Actress Jennifer Garner is on a mission to make healthful and organic food available to all children.
It’s a mission she has taken on as co-founder and chief brand officer for Once Upon a Farm, an organic family food company that makes a sustainably sourced line of cold-pressed baby foods and applesauce.
The retail brand also launched a new line of organic smoothies, she told an audience last week at the Natural Products Expo West in Anaheim, Calif.
It’s the next step in what Garner hopes will grow to become a broader offering of food that moms can feel good about passing to their kids in the back seat of the car on the way to soccer practice or ballet, she said.
But if Garner has her way, Once Upon a Farm’s more healthful offerings will also be available to lower income mothers receiving assistance through programs like WIC, which provides federal grants to states for supplemental foods and nutrition education to women who are pregnant or nursing and kids under 5.
“We’re disrupting the category,” Garner said. “We can’t just talk about feeding the top 10% of kids, or 50% of kids. We have to talk about how to give that nutrition to the bottom half.”
Joining Garner in the effort as CEO of Once Upon a Farm is John Foraker, the former president and CEO of the organic food brand Annie’s, which was acquired by General Mills in 2014 for about $820 million.
Foraker, who joined Garner on stage at the Expo, said baby food is a $1.6 billion business in the U.S., but mostly shelf-stable. Once Upon a Farm’s line includes fresh, preservative-free, “farm-to-highchair” refrigerated organic baby food available in the dairy section.
“Millennial consumers and moms want to feed their kids better food, but it’s not available. So how can we be part of this change,” he said. “We want to build a leading kids nutrition brand. We think we have an opportunity to increase the quality and healthfulness of food for all kids in the U.S.”
Garner said her passion for better-quality food grew after she became a mother. She has three children with ex-husband Ben Affleck.

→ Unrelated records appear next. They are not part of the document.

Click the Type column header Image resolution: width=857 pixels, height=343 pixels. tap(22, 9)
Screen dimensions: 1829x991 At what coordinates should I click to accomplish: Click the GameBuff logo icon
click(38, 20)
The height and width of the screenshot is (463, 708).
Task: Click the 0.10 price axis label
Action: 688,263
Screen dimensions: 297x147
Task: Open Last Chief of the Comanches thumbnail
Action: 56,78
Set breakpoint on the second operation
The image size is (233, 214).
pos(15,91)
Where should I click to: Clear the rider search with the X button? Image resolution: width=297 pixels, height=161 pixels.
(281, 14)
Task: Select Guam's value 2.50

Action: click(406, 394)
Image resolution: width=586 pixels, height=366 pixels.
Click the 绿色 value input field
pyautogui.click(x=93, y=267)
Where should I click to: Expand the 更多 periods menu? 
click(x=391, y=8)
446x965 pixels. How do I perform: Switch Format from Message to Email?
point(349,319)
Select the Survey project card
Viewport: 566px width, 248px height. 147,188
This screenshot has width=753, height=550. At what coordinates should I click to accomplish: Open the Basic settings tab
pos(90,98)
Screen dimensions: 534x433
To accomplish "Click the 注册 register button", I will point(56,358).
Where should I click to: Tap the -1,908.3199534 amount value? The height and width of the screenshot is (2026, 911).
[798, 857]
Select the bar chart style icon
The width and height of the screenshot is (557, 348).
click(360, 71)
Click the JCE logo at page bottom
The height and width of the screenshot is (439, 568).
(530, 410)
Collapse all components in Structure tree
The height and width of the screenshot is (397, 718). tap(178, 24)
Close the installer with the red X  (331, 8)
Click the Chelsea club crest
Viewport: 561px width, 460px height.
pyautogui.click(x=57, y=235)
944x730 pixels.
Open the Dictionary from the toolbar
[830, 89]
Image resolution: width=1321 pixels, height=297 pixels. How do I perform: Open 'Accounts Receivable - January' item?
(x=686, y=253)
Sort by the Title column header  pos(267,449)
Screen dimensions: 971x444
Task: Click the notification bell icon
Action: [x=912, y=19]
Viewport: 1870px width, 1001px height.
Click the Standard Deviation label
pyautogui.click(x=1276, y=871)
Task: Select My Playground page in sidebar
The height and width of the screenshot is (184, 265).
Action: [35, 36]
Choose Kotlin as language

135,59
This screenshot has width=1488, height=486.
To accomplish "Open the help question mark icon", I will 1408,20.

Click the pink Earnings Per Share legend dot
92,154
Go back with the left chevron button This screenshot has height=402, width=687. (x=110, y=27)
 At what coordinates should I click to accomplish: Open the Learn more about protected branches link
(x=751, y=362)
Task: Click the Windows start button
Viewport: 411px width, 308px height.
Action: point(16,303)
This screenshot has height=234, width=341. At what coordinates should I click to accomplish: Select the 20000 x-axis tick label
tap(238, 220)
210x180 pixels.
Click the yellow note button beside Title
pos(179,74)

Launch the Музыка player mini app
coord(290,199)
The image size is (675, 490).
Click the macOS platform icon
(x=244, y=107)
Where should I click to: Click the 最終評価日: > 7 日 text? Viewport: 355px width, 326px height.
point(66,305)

“When your kids are born, everything in your brain shifts,” she said. “When I was first pregnant with my daughter, I thought I’d never stop working and that she’d be raised in a trailer.”
But when she opened that first jar of baby food, she said, “Ack, no. I’d never feed this to a human.”
Now the actress said she grows much of her own family’s food at their home in Santa Monica. She raises chickens and bees. “It’s like a living science experiment,” she said.
Garner’s mother grew up on a farm in Oklahoma and often told stories about the homegrown fruits and vegetables there. Now that family farm is in her care, and Garner is in the process of converting it to an organic operation that will eventually be part of Once Upon a Farm’s supply chain.
“We’re going to grow kale, blueberries and persimmons,” she said. “We’ll be feeding babies persimmons before you know it.”
Foraker said the company will grow by supporting farmer-direct sourcing, with an emphasis on suppliers that practice regenerative agriculture, or holistic farming practices that promote soil health and minimize the release of carbon into the atmosphere.
Fundamentally, it will be up to business leaders to bring about change in the food world, he said.
“Business has to be a huge part of the solution to the world’s problems,” he said. “Government isn’t going to take care of it on their own. They can’t.
“I encourage people to be vocal. Don’t hold back on a political opinion. I want to hear more people speak up,” Foraker told the crowd.
Much has changed from Annie’s early days as an organic product in the late 1990s, when “people thought organic belonged in the mop closet,” said Foraker.
Now, he said, “We can influence the entire food industry. With 82,000 people coming to this show, we are driving the food industry right now.”